Joe Grushecky is one such man: despite having garnered considerable critical acclaim, a devoted fanbase, and having close ties with Springsteen - the men are good friends and have performed and written with each other - he remains a relatively obscure name in the rock world. It's unfortunate, as his greatest albums can stand up with the best of any superstar you wish to name.
American Babylon is unquestionably one such great album. Recorded with his in-house band The Houserockers - think the E Street Band, with less sax and piano - in 1995, the same year Springsteen released his acoustic The Ghost of Tom Joad, Grushecky took the listener back to the classic heartland rock sound that Bruce hadn't really experimented with since a decade prior, on Born in the USA. The songs weren't as epic in scope, or as majestic in orchestration, as those on, say Born to Run, but they were honest-to-goodness, working-class rock songs - a commodity that had been in increasingly limited supply throughout the early '90s.
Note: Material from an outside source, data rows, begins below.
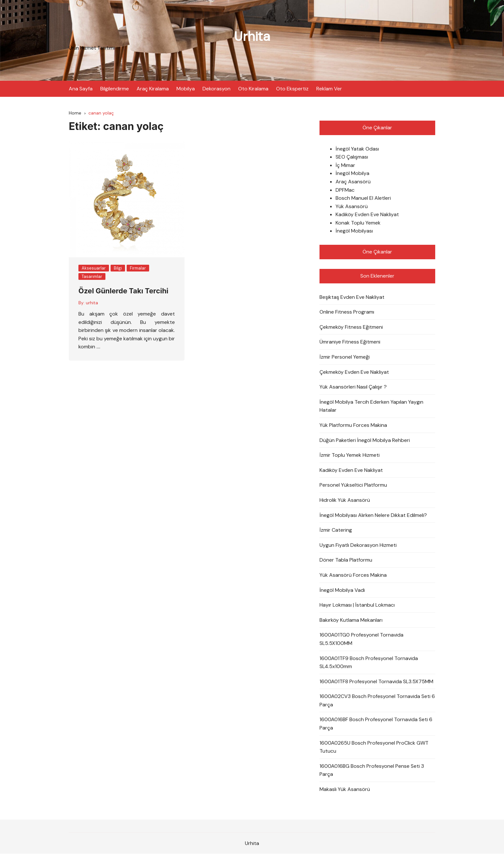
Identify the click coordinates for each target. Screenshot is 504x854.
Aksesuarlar (93, 268)
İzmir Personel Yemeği (344, 357)
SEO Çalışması (352, 157)
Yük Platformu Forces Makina (353, 425)
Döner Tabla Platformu (346, 560)
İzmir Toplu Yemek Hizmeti (349, 455)
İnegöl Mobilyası (354, 231)
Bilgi (118, 268)
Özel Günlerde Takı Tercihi (123, 291)
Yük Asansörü (352, 206)
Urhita (252, 36)
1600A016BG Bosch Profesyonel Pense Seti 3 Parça (372, 770)
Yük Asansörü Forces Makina (353, 575)
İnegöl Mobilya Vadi (342, 590)
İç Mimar (345, 165)
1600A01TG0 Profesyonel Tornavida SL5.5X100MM (361, 639)
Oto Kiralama (253, 88)
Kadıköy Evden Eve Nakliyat (367, 215)
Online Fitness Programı (347, 312)
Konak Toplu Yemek (358, 223)
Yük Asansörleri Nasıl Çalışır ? (353, 387)
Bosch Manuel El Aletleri (363, 198)
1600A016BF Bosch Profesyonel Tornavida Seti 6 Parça (376, 724)
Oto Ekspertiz (292, 88)
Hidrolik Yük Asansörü (345, 500)
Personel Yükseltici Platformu (353, 485)
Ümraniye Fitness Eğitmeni (350, 342)
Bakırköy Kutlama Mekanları (351, 620)
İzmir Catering (336, 530)
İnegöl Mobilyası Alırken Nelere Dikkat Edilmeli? (373, 515)
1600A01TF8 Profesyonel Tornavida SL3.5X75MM (376, 681)
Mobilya (186, 88)
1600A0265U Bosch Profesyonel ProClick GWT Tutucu (374, 747)
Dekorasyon (216, 88)
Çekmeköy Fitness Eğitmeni (351, 327)
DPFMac (345, 190)
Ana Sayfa (81, 88)
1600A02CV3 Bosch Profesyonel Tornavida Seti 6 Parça (377, 701)
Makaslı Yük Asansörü (345, 789)
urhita (92, 302)
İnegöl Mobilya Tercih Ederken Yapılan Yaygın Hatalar (371, 406)
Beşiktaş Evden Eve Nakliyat (352, 297)
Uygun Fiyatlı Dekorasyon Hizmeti (358, 545)
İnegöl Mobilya (352, 174)
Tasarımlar (92, 276)
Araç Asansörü (353, 181)
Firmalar (138, 268)
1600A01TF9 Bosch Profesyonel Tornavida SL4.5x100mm (368, 662)
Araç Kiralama (152, 88)
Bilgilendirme (114, 88)
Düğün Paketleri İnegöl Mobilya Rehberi (365, 440)
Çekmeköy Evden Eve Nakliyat (354, 372)
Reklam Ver (329, 88)
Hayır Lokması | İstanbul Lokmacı (357, 605)
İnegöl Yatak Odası (357, 149)
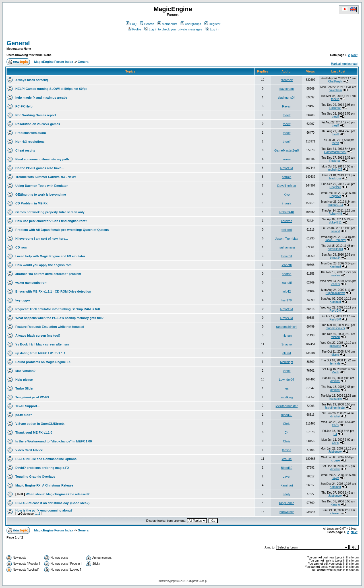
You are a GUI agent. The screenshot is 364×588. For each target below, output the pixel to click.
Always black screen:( (32, 80)
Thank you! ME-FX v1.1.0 (34, 432)
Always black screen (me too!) (38, 336)
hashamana (287, 247)
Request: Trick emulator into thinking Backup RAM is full (57, 309)
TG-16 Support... (28, 406)
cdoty (287, 494)
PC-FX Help (24, 106)
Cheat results (25, 150)
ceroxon (286, 221)
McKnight (287, 362)
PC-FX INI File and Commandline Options (46, 459)
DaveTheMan (287, 186)
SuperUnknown (335, 293)
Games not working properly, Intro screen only (50, 212)
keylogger (23, 300)
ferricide (335, 363)
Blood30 (287, 415)
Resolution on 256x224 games (38, 124)
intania (287, 203)
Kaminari (335, 266)
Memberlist (167, 24)
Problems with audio (31, 133)
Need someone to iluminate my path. (42, 159)
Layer (287, 477)
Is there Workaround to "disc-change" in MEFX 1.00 (53, 441)
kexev (287, 159)
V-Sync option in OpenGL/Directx (40, 424)
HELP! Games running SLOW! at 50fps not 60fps (51, 89)
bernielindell (335, 249)
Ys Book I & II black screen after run (42, 344)
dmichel (335, 381)
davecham (286, 89)
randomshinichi (287, 327)
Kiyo (286, 194)
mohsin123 (335, 169)
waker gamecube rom (31, 283)
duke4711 (335, 222)
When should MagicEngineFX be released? (58, 494)
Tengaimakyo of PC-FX (32, 397)
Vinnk (286, 371)
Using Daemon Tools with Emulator (42, 186)
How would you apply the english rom (43, 265)
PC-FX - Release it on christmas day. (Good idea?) (52, 503)
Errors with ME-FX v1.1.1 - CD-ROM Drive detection (53, 291)
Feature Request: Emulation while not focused (50, 327)
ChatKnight (335, 81)
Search (147, 24)
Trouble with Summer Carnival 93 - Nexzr (46, 177)
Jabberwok (335, 452)
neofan (287, 274)
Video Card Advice (29, 450)
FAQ (131, 24)
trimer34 (287, 256)
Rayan (287, 106)
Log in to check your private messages (173, 29)
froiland (287, 230)
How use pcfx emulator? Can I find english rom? (51, 221)
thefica (287, 450)
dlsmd (286, 353)
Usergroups (191, 24)
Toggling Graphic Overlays (35, 477)
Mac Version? (25, 371)
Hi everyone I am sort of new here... (42, 239)
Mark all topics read (344, 64)
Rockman (335, 108)
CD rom (21, 247)
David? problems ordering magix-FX (42, 468)
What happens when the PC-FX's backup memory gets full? (59, 318)
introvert (335, 513)
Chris (287, 424)
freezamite (335, 399)
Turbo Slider (24, 388)
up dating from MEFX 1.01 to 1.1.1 (40, 353)
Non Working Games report (36, 115)
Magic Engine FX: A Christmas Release (44, 485)
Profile (135, 29)
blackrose (335, 178)
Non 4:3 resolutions (30, 142)
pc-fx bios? (24, 415)
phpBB (174, 581)
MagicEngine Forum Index (53, 62)
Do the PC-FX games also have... (40, 168)
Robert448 (286, 212)
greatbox (286, 80)
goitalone (335, 346)
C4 (287, 432)
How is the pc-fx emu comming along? (44, 510)
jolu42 (286, 291)
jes (287, 388)
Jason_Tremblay (286, 239)
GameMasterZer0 (287, 150)
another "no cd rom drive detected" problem (48, 274)
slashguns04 (287, 98)
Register (212, 24)
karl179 (287, 300)
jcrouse (286, 459)
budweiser (287, 512)
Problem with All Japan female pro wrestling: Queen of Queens (62, 230)
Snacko (287, 344)
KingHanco (287, 503)
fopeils (335, 99)
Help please (24, 380)
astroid (286, 177)
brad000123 (335, 205)
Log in (212, 29)
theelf (286, 115)
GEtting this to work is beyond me (41, 194)
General (18, 43)
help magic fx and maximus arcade (41, 98)
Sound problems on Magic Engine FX (43, 362)
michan (286, 336)
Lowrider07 (287, 380)
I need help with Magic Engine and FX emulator (50, 256)
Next (354, 55)
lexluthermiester (287, 406)
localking (286, 397)
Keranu (335, 504)
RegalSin (335, 187)
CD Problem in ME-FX (31, 203)
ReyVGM (287, 168)
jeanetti (286, 265)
The album straddles the personal and political, like so many of the great albums. Acerbic, anti-capitalist opener "Dark and Bloody Ground" - in which Grushecky skewers those responsible for the plight of the Native Americans ("If Jesus was born in Kentucky, they'd've made him pay for nails [..] they pay you off in company scrip / and your life, it don't mean shit").
Yet it fades in to one of the most poignant "lost love" songs you'll ever hear, "Chain Smokin'", as Joe uses a series of simple conceits to indicate just how downtrodden he is - "since you went away, I can stay out, however late I want, I can watch all my favorite programs on TV" - before conceding that he still wishes to God that she "was here to bother me".